Fim do vice – Um dos pontos principais do texto elimina da vida pública brasileira a figura do vice. E não só do vice-presidente da República, hoje simbolizado no poder ora exercido por Temer desde o afastamento definitivo da petista Dilma Rousseff, em 31 de agosto de 2016 – o segundo impeachment em 25 anos. Entre os argumentos para a mudança, a tese de que a estrutura desses mandatários gera despesas vultosas sem necessidade e já foi abolida em muitas das principais democracias mundo afora.

Segundo o texto de Vicente Cândido, o país passa a prescindir de vice-governadores e vice-prefeitos. Em caso de vacância do cargo de presidente da República, uma nova eleição será realizada 90 dias após a abertura da vaga, em qualquer hipótese. Caso tal vacância ocorra no último ano do mandato presidencial em questão, a eleição passará a ser realizada indiretamente, pelo conjunto do Congresso (594 deputados e senadores transformados em eleitores) e no prazo de até 30 dias depois de declarada a vacância. A norma vale para governadores e prefeitos.

Ao plenário – Aprovado na comissão especial, o relatório segue agora para o plenário da Câmara, onde precisa de ao menos 308 votos – em dois turnos de votação, com intervalo de cinco sessões plenárias entre eles – antes de seguir para a análise do Senado.
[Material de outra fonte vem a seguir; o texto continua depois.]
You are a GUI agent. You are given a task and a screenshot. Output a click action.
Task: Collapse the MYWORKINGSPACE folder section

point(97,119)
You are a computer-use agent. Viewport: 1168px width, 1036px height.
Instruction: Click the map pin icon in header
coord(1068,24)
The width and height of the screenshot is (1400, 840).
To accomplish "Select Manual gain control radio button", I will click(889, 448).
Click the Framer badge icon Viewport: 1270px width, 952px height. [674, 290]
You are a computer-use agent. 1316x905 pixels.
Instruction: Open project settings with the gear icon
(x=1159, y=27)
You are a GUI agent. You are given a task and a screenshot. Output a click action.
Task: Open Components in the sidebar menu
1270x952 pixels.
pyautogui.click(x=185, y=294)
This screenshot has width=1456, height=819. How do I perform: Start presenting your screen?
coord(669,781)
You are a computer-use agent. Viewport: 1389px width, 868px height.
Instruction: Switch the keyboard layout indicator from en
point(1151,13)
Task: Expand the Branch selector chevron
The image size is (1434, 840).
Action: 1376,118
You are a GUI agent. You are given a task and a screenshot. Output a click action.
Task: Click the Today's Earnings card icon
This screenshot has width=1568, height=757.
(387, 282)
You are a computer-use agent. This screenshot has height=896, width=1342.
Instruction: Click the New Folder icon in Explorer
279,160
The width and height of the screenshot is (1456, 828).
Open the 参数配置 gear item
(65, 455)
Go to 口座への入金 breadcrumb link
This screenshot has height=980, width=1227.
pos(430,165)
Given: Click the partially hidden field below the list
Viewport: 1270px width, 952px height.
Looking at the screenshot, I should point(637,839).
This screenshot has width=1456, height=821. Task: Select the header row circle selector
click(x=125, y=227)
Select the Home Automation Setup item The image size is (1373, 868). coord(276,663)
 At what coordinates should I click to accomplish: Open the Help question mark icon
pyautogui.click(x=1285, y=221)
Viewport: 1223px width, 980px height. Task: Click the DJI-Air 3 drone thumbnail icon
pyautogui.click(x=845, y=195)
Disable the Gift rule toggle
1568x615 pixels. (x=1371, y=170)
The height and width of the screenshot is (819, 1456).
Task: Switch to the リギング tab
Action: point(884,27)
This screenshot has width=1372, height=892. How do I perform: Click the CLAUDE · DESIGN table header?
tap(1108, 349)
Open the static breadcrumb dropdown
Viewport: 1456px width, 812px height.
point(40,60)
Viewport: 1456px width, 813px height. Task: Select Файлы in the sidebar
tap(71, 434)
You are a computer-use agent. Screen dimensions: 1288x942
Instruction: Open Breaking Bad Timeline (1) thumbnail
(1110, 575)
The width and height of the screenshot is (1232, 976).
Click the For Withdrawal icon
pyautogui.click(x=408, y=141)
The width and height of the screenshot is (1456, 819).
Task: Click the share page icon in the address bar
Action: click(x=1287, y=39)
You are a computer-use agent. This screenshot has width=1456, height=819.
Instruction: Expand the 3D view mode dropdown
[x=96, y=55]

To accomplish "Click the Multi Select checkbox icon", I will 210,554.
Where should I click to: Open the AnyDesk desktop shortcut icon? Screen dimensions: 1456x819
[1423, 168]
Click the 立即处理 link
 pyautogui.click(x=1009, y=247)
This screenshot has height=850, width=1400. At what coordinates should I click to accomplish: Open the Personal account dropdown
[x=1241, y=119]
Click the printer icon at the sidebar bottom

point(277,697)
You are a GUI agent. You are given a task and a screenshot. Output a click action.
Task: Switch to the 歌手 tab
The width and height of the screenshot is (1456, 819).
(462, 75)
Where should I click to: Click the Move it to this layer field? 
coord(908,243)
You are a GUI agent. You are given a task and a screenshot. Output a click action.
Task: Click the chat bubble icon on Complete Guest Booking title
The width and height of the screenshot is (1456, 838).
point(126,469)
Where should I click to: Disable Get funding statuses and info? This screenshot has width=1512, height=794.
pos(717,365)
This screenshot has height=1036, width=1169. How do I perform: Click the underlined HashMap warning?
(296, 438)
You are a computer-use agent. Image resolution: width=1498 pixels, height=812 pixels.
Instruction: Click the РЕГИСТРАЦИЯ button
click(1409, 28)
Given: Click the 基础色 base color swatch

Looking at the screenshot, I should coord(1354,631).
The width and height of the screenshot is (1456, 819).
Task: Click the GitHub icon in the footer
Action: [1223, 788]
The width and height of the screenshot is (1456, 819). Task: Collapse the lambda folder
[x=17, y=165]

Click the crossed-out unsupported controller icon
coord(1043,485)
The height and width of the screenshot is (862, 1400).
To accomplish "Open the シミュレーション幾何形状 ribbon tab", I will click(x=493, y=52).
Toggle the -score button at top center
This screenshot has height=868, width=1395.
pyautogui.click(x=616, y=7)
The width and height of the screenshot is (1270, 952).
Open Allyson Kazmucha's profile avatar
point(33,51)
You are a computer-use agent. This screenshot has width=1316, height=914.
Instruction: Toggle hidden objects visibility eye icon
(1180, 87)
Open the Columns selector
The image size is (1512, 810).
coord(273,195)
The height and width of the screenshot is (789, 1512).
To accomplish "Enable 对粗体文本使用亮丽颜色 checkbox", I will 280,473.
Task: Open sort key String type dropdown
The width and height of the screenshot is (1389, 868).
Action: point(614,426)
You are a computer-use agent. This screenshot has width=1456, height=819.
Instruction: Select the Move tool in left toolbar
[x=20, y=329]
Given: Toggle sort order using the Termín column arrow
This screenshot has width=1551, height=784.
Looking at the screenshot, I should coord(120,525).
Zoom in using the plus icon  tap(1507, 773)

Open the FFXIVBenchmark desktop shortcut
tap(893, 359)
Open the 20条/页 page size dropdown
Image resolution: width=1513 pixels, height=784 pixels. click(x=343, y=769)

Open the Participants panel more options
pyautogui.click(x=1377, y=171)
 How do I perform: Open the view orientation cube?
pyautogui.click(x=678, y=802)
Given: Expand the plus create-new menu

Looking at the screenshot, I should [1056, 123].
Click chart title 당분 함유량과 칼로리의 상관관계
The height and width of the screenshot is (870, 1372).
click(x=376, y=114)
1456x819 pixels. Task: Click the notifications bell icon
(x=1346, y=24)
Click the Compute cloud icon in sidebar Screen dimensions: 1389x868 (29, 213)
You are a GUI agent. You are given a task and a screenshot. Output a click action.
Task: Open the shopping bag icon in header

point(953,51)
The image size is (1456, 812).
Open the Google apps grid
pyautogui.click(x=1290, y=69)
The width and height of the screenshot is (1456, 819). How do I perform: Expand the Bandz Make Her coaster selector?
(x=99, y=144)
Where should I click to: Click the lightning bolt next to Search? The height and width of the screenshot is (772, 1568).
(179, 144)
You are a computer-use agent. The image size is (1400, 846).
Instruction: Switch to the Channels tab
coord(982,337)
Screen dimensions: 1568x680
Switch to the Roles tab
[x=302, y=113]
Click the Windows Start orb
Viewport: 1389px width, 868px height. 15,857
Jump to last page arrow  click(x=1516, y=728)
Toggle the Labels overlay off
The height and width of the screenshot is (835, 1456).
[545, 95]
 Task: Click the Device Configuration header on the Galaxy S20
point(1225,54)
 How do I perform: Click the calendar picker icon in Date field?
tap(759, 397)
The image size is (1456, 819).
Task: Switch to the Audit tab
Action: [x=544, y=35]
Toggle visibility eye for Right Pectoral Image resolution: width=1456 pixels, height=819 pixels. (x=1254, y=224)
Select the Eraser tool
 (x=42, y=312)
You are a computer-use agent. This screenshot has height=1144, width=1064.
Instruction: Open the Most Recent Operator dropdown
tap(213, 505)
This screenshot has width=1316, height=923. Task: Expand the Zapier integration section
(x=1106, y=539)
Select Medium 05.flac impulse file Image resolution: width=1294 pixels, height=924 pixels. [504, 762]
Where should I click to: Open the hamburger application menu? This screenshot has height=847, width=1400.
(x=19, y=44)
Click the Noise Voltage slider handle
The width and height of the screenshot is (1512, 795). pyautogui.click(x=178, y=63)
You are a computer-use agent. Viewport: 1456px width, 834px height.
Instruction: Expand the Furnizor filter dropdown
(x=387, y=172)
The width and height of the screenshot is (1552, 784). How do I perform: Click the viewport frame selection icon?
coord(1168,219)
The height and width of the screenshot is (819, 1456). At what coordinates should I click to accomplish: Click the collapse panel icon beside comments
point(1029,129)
Por se tratar de uma proposta de emenda à Constituição, o rito regimental tem que ser repetido pelos senadores, em tramitação que culmina com a promulgação do texto aprovado pelo Congresso.

 


As principais mudanças propostas por Vicente Cândido

  • Institui o Fundo de Financiamento da Democracia, que direciona 0,5% da receita corrente líquida do ano anterior. O fundo seria previsto no orçamento da União em anos eleitorais. O fundo também receberia os recursos de doações.
  • Sistema distrital misto a partir de 2022, mas apenas nas eleições para deputado federal, deputado estadual e vereador nos municípios com mais de 200 mil eleitores, em uma espécie de fusão dos sistemas proporcional e majoritário. Na escolha de deputados federais, por exemplo, serão duas votações: uma em candidatos do distrito e outra em listas fechadas pré-definidas partidos. Assim, a metade das vagas fica reservada aos nomes eleitos por maioria simples, enquanto a outra metade passa a ser preenchida pelo chamado ‘quociente eleitoral’, com postulantes reunidos na lista partidária. O sistema eleitoral de lista preordenada, no pleito de vereador, será aplicado no caso de municípios com até 200 mil votantes.
  • Mudança nas datas de posse: 7 de janeiro para presidente da República; 9 de janeiro para governadores e prefeitos; e 1º de fevereiro para deputados estaduais e vereadores. Tais alterações de calendário passam a valer, segundo o texto de Vicente Cândido, a partir de 2023.